[Records from a collection]
___

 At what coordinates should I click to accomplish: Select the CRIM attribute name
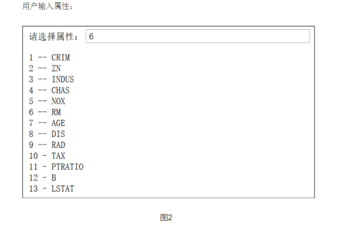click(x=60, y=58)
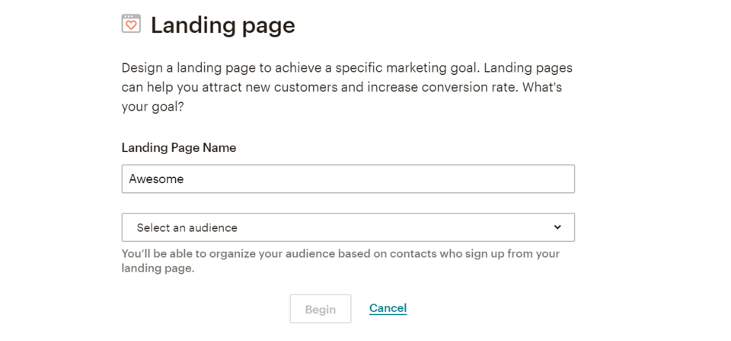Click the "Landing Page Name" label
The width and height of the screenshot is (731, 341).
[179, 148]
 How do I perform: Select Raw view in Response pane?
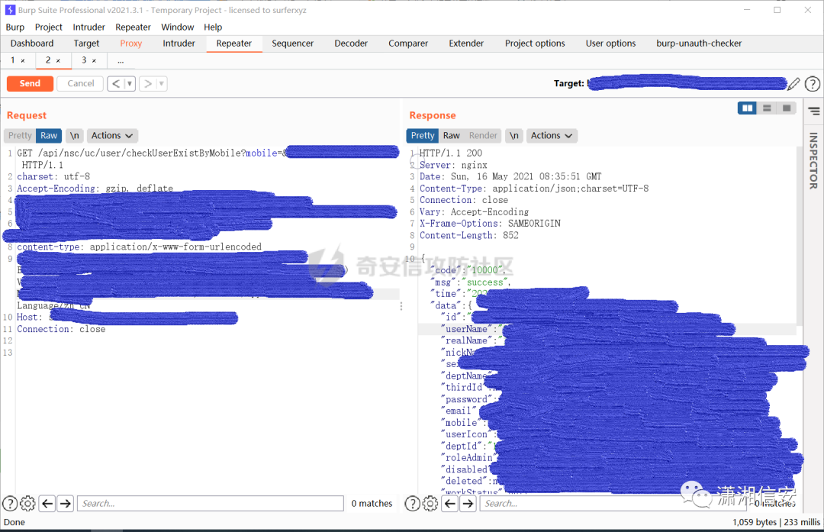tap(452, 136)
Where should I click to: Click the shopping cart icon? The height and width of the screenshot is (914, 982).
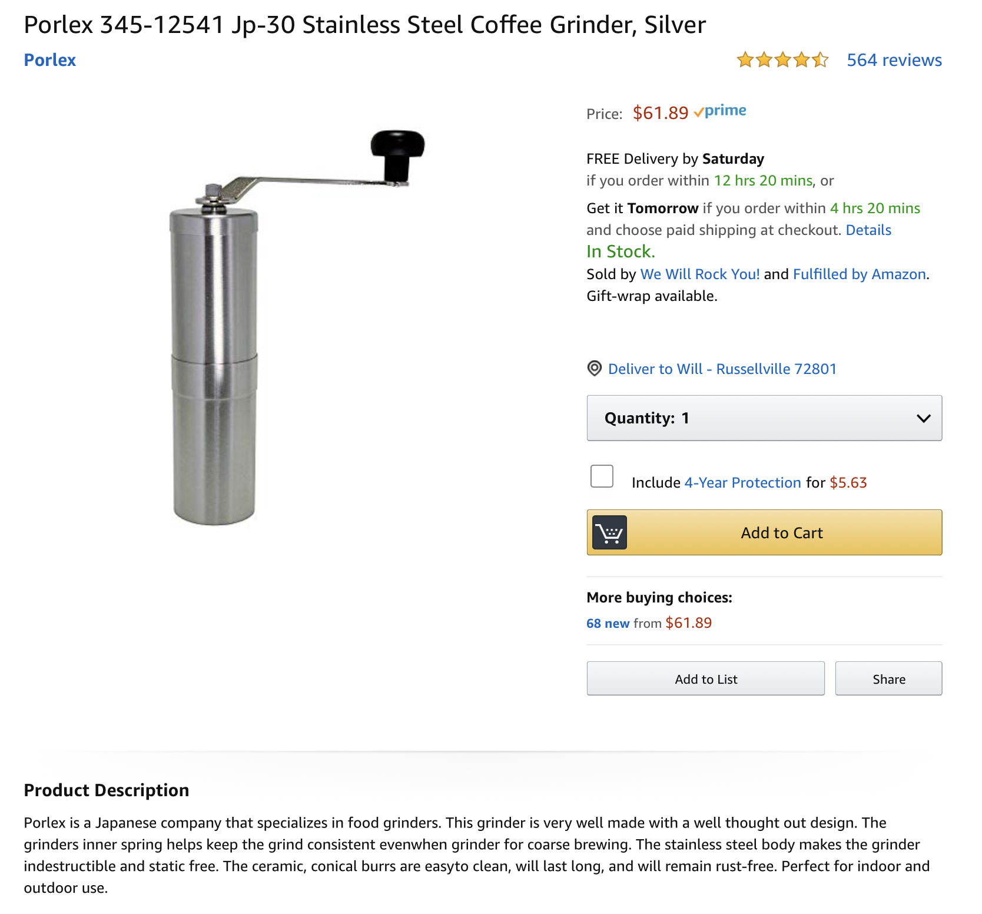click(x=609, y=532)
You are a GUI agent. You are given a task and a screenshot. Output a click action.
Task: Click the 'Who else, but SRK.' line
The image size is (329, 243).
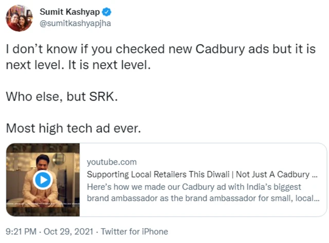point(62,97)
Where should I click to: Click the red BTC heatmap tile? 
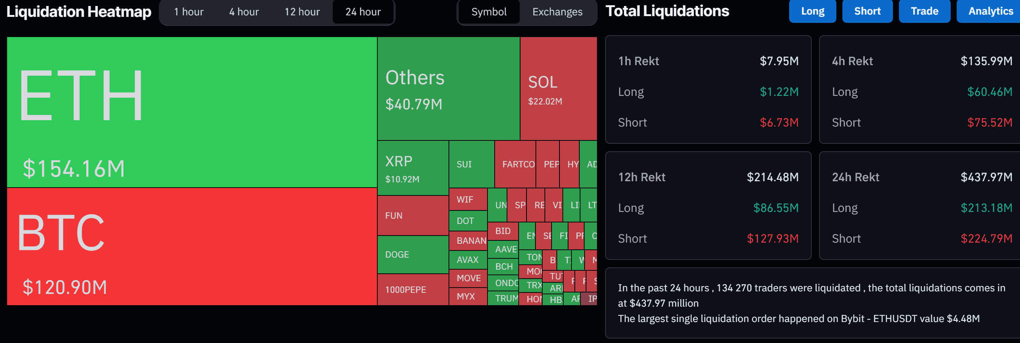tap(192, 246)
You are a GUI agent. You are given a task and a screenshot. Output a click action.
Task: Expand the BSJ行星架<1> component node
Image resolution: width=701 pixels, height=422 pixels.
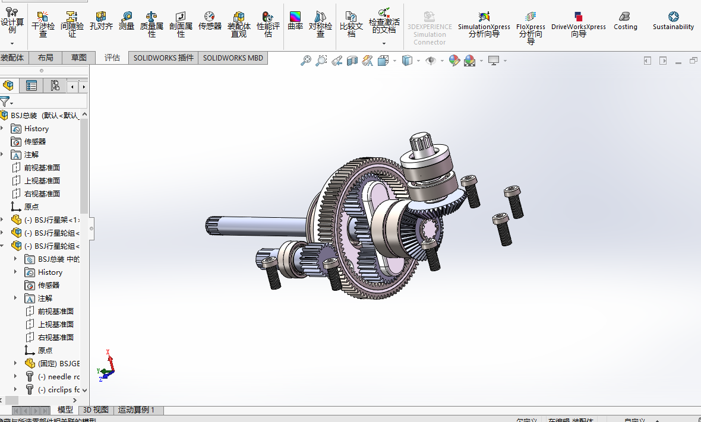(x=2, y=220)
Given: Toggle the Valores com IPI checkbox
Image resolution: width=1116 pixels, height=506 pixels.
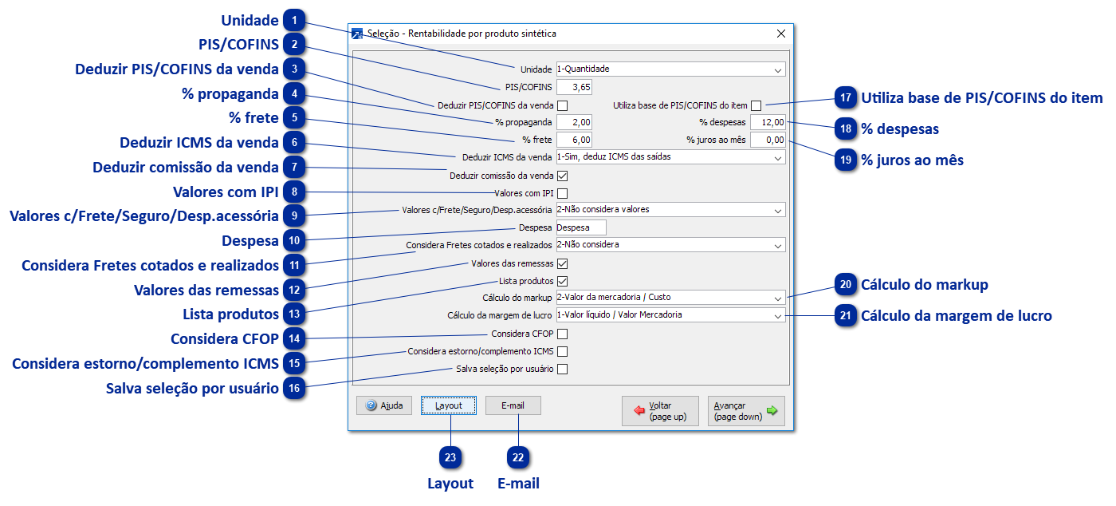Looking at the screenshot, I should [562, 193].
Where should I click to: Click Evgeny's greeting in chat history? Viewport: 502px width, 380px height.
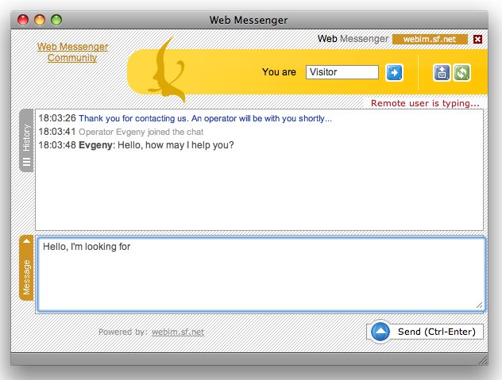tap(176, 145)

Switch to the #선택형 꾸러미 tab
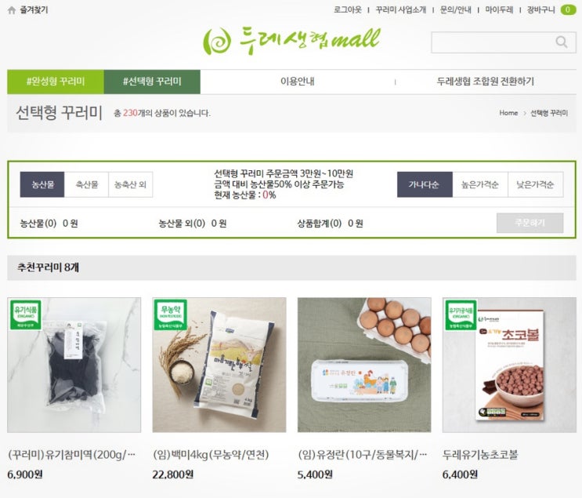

___

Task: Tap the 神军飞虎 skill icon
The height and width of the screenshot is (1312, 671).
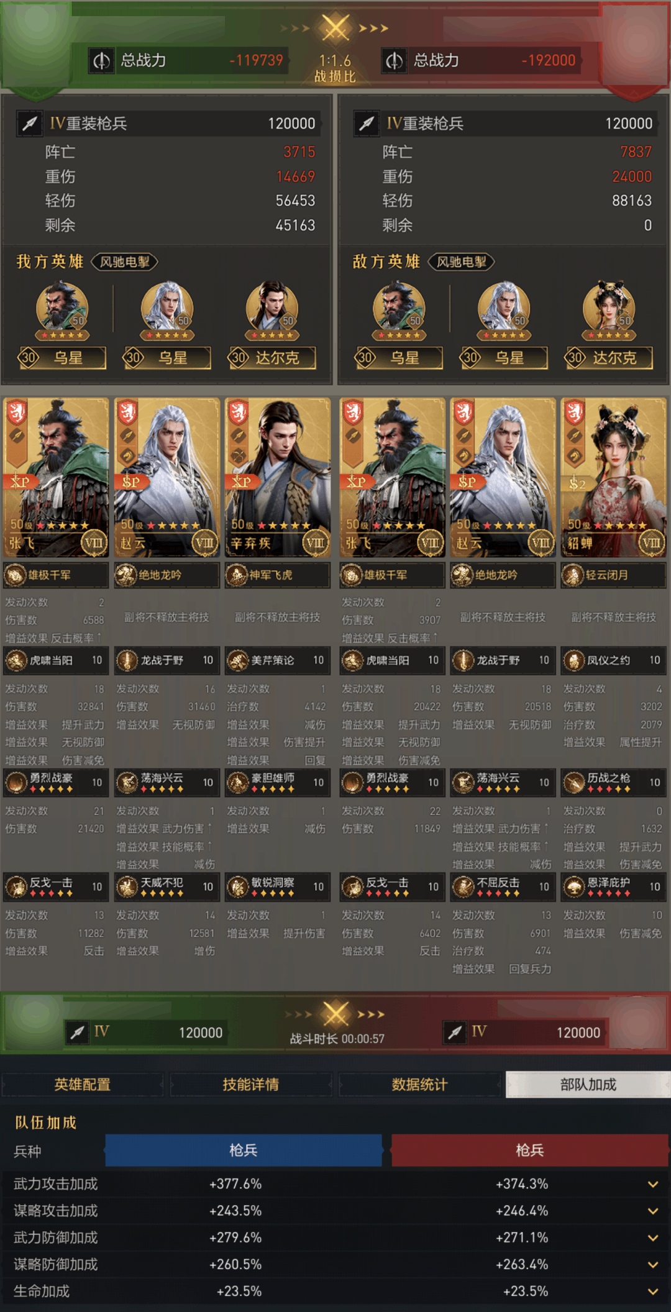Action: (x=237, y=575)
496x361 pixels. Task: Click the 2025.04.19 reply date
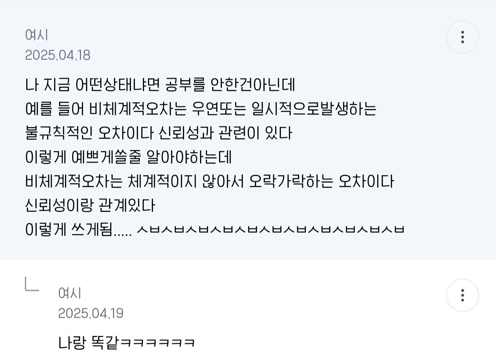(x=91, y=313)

___

Output everything from the line containing "Where should I click to: Click Evgeny's" down to the line containing "Switch to the #선택형 꾸러미 tab" as a JSON list of strings, one string per line. Skip blank lines, and leave the pictures out of the answer.

[
  "Where should I click to: Click Evgeny's greeting in chat history? Viewport: 502px width, 380px height.",
  "tap(176, 145)",
  "Switch to the #선택형 꾸러미 tab"
]